Problems to work on:
• 1. In the article on South Carolina's tax proposals, write out everything from "Rawl said the chamber" down to "cuts since July." again, substituting "tobacco tax" for "cigarette tax".
• 2. In the article on South Carolina's tax proposals, which states are named as having no corporate income tax?
• 3. Extend the article on South Carolina's tax proposals, picking up after its final sentence.

But Sanford's alternate, flat income tax rate which he proposed last year could find little support among those who want to raise the cigarette tax and use the money for some form of health care coverage.
South Carolina could join four other states -- Nevada, South Dakota, Washington and Wyoming -- with no corporate income tax, Sanford said. South Carolina collects about $300 million in corporate income taxes annually, far less than sales and individual income tax collections.
"We've got to get away from this piecemeal approach to jobs incentives," Sanford said in a written statement. "We believe a better approach would be to simply lower the overall tax rate for corporations, so that we're not only giving companies a good deal when they decide to locate here but we're giving them a reason to stay and expand."
Sanford's plan would phase out 14 tax breaks over a decade to reduce the corporate income tax rate from 5 percent. But many of those incentives hydrogen research, infrastructure, corporate headquarters have supporters who would argue against their elimination.
Greg Foster, spokesman for House Speaker Bobby Harrell, R-Charleston, said Harrell was interested in the proposal and wanted more details. Harrell has been a strong advocate of tax credits for hydrogen research.
Help for health care sought
With the state expecting a budget deficit next year, others want a comprehensive review of the state tax system.
"It's got some good pieces and some bad pieces," said Otis Rawl of the S.C. Chamber of Commerce of Sanford's proposal. "We need a more comprehensive look. We don't need to piecemeal these things in."
Rawl said the Legislature should appoint a committee to study the issue for as long as it takes to make recommendations. The chamber, Rawl said, favors "broad-based taxes with rates."
Rawl said the chamber also believes that if the cigarette tax is raised, the money should somehow fund health care.
Last session, the General Assembly came within a few votes of overriding Sanford's veto of a 45-cent a pack increase of the cigarette tax. That money would have been used to expand health care for low-income residents and children.
Sen. Joel Lourie, D-Richland, said Senate Democrats will require new cigarette tax revenue to fund health care. Lourie said Democrats might accept using the funds to supplement programs cut during three rounds of mid-year budget cuts since July.

Entries on where items appear
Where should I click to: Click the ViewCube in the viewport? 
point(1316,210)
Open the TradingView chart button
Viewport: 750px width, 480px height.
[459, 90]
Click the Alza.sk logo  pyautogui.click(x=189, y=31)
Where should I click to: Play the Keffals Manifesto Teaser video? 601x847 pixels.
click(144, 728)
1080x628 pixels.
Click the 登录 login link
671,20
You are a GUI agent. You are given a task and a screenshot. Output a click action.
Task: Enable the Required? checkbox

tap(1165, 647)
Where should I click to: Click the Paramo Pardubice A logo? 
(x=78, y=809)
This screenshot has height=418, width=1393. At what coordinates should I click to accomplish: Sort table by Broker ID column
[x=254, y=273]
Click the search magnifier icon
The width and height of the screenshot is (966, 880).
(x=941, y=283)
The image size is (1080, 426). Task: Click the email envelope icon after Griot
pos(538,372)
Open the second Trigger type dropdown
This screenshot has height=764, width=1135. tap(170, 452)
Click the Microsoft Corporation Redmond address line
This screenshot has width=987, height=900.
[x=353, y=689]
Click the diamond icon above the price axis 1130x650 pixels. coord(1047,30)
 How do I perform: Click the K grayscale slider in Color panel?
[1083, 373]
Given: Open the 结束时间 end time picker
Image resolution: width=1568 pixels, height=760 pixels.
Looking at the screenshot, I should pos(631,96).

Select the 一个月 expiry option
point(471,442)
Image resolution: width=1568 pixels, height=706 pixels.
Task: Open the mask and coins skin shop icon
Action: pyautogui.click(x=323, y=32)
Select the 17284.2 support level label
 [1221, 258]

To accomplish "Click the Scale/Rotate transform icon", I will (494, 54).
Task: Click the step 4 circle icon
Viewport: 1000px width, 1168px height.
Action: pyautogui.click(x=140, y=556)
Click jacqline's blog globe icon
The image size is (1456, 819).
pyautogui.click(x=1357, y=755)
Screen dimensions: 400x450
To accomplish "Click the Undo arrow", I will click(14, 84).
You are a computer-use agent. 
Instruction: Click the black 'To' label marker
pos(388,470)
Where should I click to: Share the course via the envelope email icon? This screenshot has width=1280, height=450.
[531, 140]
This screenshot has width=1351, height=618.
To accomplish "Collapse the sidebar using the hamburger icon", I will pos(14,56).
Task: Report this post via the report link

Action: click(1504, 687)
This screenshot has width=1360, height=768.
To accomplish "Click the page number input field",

Outputs in order:
• 1.
Rawl said the chamber also believes that if the tobacco tax is raised, the money should somehow fund health care.
Last session, the General Assembly came within a few votes of overriding Sanford's veto of a 45-cent a pack increase of the tobacco tax. That money would have been used to expand health care for low-income residents and children.
Sen. Joel Lourie, D-Richland, said Senate Democrats will require new tobacco tax revenue to fund health care. Lourie said Democrats might accept using the funds to supplement programs cut during three rounds of mid-year budget cuts since July.

• 2. Nevada, South Dakota, Washington and Wyoming

• 3.
Lourie also favors a larger cigarette tax increase, 50 cents a pack.
"It's a perfect fit for helping to pay for health care access for more South Carolinians," Lourie said. "Many people feel pretty strongly that we would be missing an opportunity (by not using the money for health care)."
Sanford spokesman Joel Sawyer said the governor would like all three sections of his plan approved but could not say if he would support legislative approval of a portion of the plan.
The Sanford plan
Gov. Mark Sanford wants to:
• Eliminate the 5 percent corporate income tax
• Cut the 7 percent income tax rate -- the highest rate paid by state taxpayers -- by roughly half
• Raise the cigarette tax by 30 cents a pack and eliminate tax-free weekends to pay for the income tax cut.
Slashing taxes -- a closer look
Gov. Mark Sanford wants to eliminate the corporate income tax and cut the highest individual income taxes. His plan is "revenue neutral," meaning other taxes and fees would offset the cuts. Details of Sanford's plan:
• Eliminate the 5 percent tax over 10 years.
• Replace the $300 million revenue by eliminating 14 tax incentives the state provides businesses
• Cut the 7 percent income tax rate -- the highest state levy -- roughly by half.
• Replace the revenue by raising the state's cigarette tax by 30 cents a pack, eliminating the state's sales tax holidays and creating a $3 a ton tipping fee for dumping in landfills.
Budget questions answered
This week, two key meetings will shed more light on the depth of S.C.'s budget woes:
The state's Board of Economic Advisors will meet at 4 p.m. and could revise its estimate of how much revenue the state is likely to take in. The board has cut revenue projections three times since July, by a total of $640 million.
The State Budget and Control Board meets and, if the BEA revenue estimate is low enough, could order immediate across-the-board spending cuts.